ASSIGNED TASK 1:
Restate the blog post on telephonic disease management, everything from "The DMCB decided" down to "were often modified.", substituting "phone-based disease management" for "telephonic disease management".
ASSIGNED TASK 2:
Put this sentence from the blog post on telephonic disease management into Spanish: "The DMCB decided to bide its time."

DOCUMENT SECTION:
══════════
Monday, March 21, 2011
Telephonic Disease Management "Opportunity for Savings" in Body of the Article, "Does Not Save Money" in the Title?
Readers of the Disease Management Care Blog may have missed this provocatively titled article, "Telephone-Based Disease Management: Why It Does Not Save Money" that was published in January 2011 the American Journal of Managed Care. The DMCB not only didn't miss article, it quietly wrote a Letter to the Editor. It was only a few weeks ago that it learned that it had been scooped by a better letter.
The DMCB decided to bide its time.
In the original AJMC article, former Healthways researcher Dr. Motheral reviewed the early promise of telephonic disease management (borrowing from programs aimed at reducing readmissions) and the bitter disappointment that followed once the industry matured and underwent greater scrutiny. Reasons for the stumble, according to the author, were 1) numerous econometric studies that showed most preventive treatments do not reduce costs, 2) numerous econometric studies that showed most specific chronic illness care interventions do not reduce costs, 3) dawning awareness that the financial impact of increased utilization (for example, pharmacy) can exceed other program savings and 4) the non-generalizability of published positive studies versus the real world, where program content or the measured outcomes were often modified.
══════════
RECORD EXCERPTS:

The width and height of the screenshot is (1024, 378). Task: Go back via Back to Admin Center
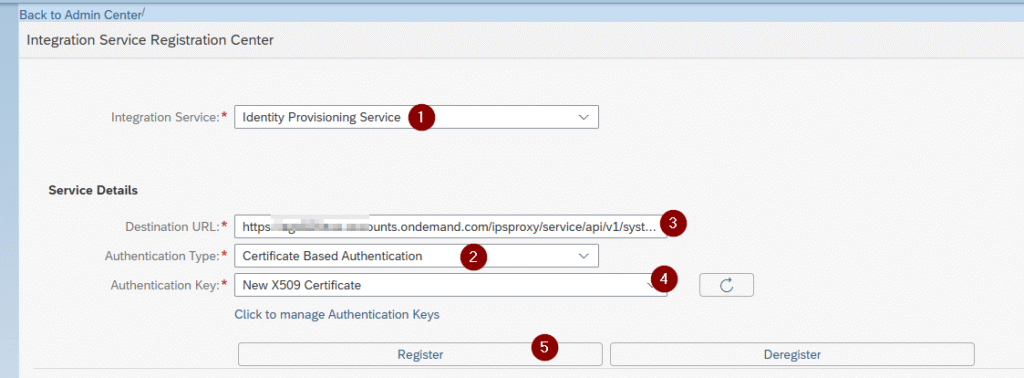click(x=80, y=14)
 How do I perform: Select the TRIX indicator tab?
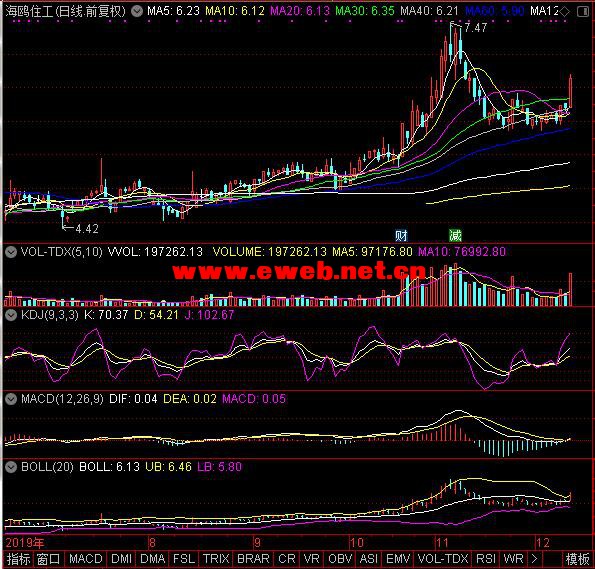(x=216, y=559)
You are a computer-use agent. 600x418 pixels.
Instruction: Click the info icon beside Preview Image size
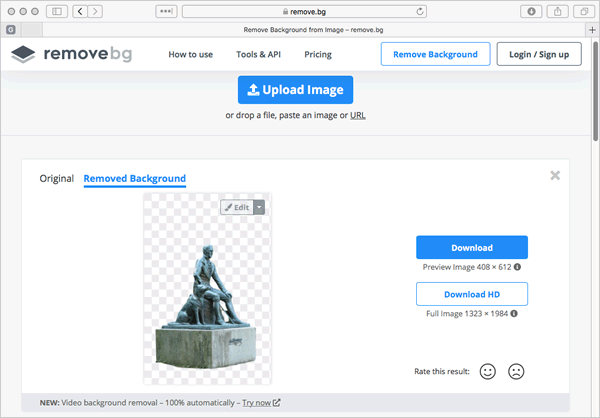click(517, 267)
══════════
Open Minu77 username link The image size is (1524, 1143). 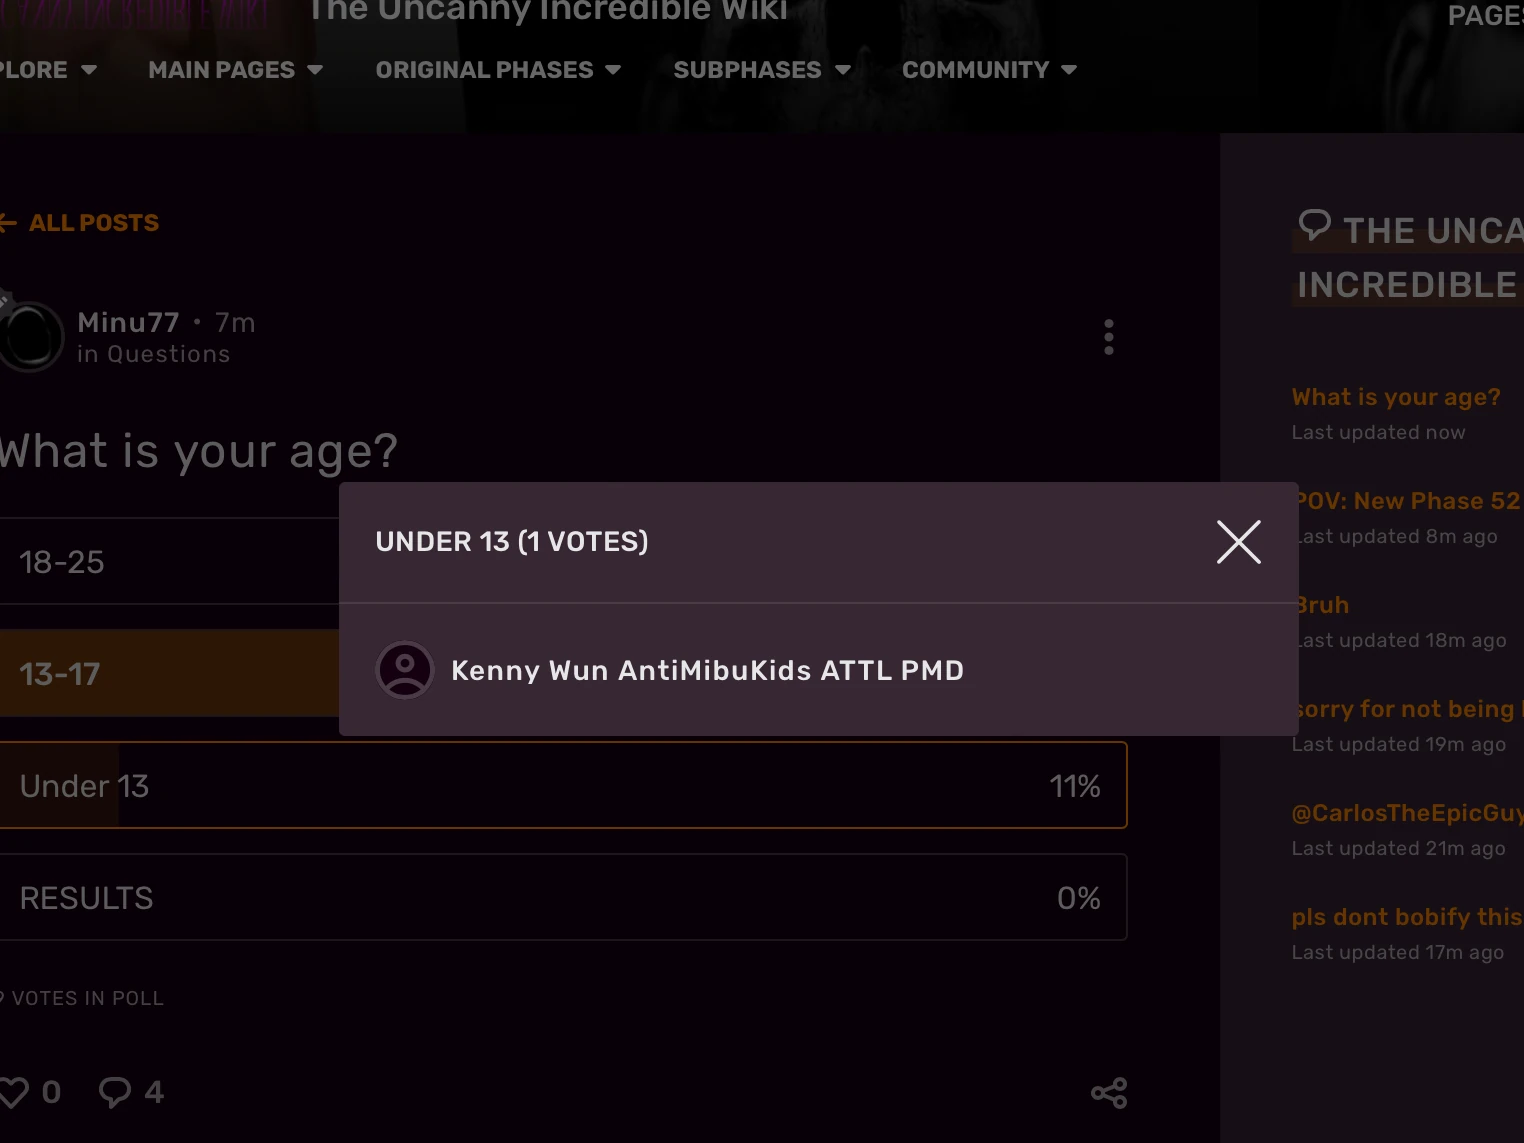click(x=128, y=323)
══════════
REPLY 1:
The DMCB decided to bide its time.
In the original AJMC article, former Healthways researcher Dr. Motheral reviewed the early promise of phone-based disease management (borrowing from programs aimed at reducing readmissions) and the bitter disappointment that followed once the industry matured and underwent greater scrutiny. Reasons for the stumble, according to the author, were 1) numerous econometric studies that showed most preventive treatments do not reduce costs, 2) numerous econometric studies that showed most specific chronic illness care interventions do not reduce costs, 3) dawning awareness that the financial impact of increased utilization (for example, pharmacy) can exceed other program savings and 4) the non-generalizability of published positive studies versus the real world, where program content or the measured outcomes were often modified.

REPLY 2:
El DMCB decidió esperar el momento oportuno.